- _Things to do_
1) Quote the palm router thread below from "## jrcharvey (Dec" to "(Jan 24, 2009)".
2) In the palm router thread below, what bit size do the palm routers jrcharvey has found so far take?

- _Excerpted text_

START

# 1/2" collet on a palm router?



## jrcharvey (Dec 26, 2015)

Hi. I'm in the market for a palm router. The palm routers I've found so far take only 1/4" bits. I would like to use my 1/2" bits rather than buy 1/4" for my new tool. Any thoughts on models of palm routers that take 1/2" bits? How common is this?


----------



## woodnthings (Jan 24, 2009)

*probably not going to find one ...*

Because 1/2" bit are available in much greater diameters than the 1/4" size, there is the likelihood that some "fool" would attempt to use a 3" raised panel bit in a palm router and it would "catch" and be thrown across the room killing the cat. A lawsuit would ensue and the cat would get get posthumous monetary compensation and be put on Welfare, be able to vote in certain states without ID laws and get a write up in People magazine. The cat's owner would be sued for "cruelty to animals" and jailed as a felon ... unless pardoned by Obama in the latest round of releases. It could get ugly... just sayin':surprise2:


----------



## epicfail48 (Mar 27, 2014)

woodnthings said:


> Because 1/2" bit are available in much greater diameters than the 1/4" size, there is the likelihood that some "fool" would attempt to use a 3" raised panel bit in a palm router and it would "catch" and be thrown across the room killing the cat. A lawsuit would ensue and the cat would get get posthumous monetary compensation and be put on Welfare, be able to vote in certain states without ID laws and get a write up in People magazine. The cat's owner would be sued for "cruelty to animals" and jailed as a felon ... unless pardoned by Obama in the latest round of releases. It could get ugly... just sayin':surprise2:


Did you write any commercials for DirectTv by chance?


----------



## subroc (Jan 3, 2015)

END

- _Data section_
START

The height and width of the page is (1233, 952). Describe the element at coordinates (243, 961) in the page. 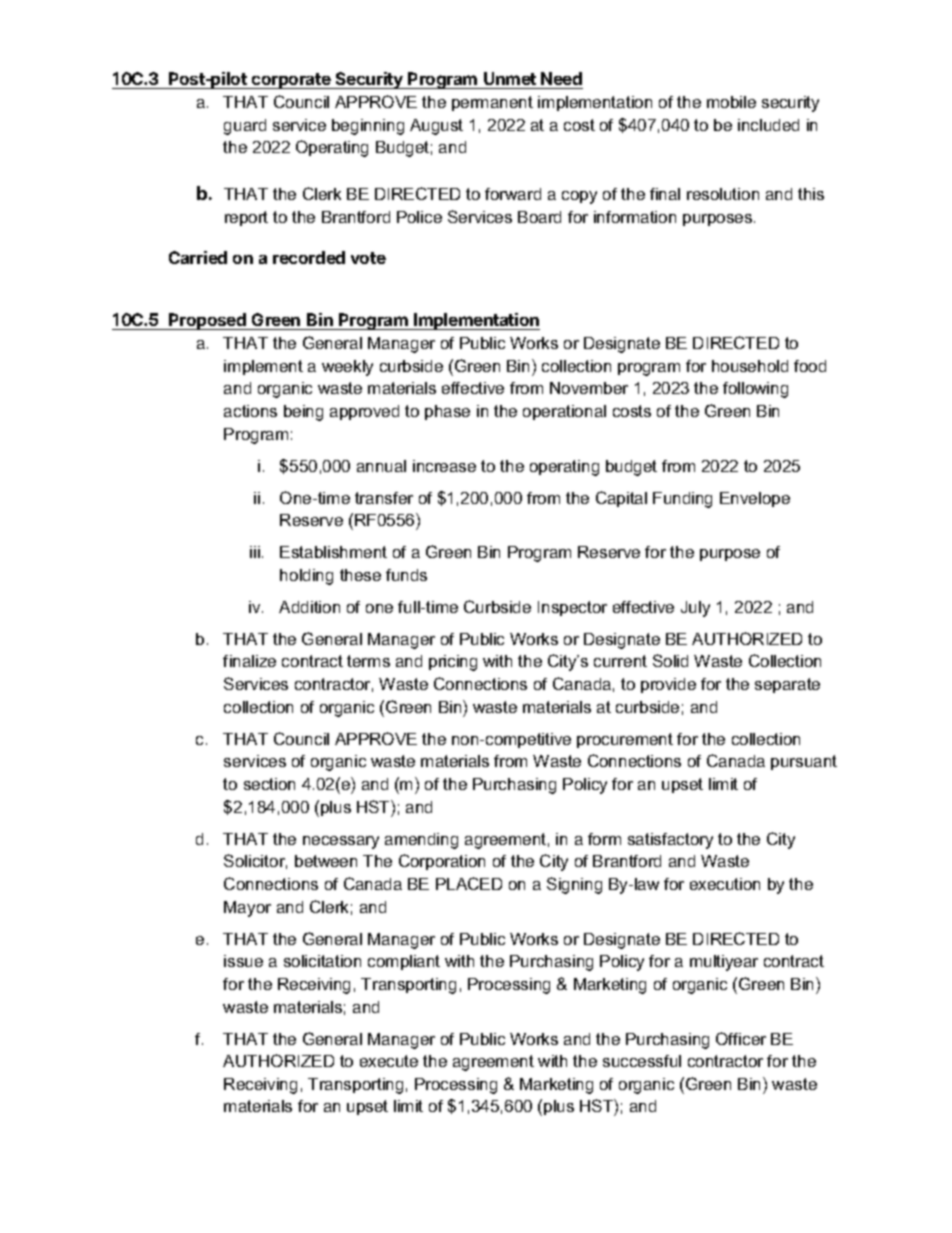

I see `issue` at that location.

END

- _Solutions to the exercise_
1)
## jrcharvey (Dec 26, 2015)

Hi. I'm in the market for a palm router. The palm routers I've found so far take only 1/4" bits. I would like to use my 1/2" bits rather than buy 1/4" for my new tool. Any thoughts on models of palm routers that take 1/2" bits? How common is this?


----------



## woodnthings (Jan 24, 2009)

2) Only 1/4" bits.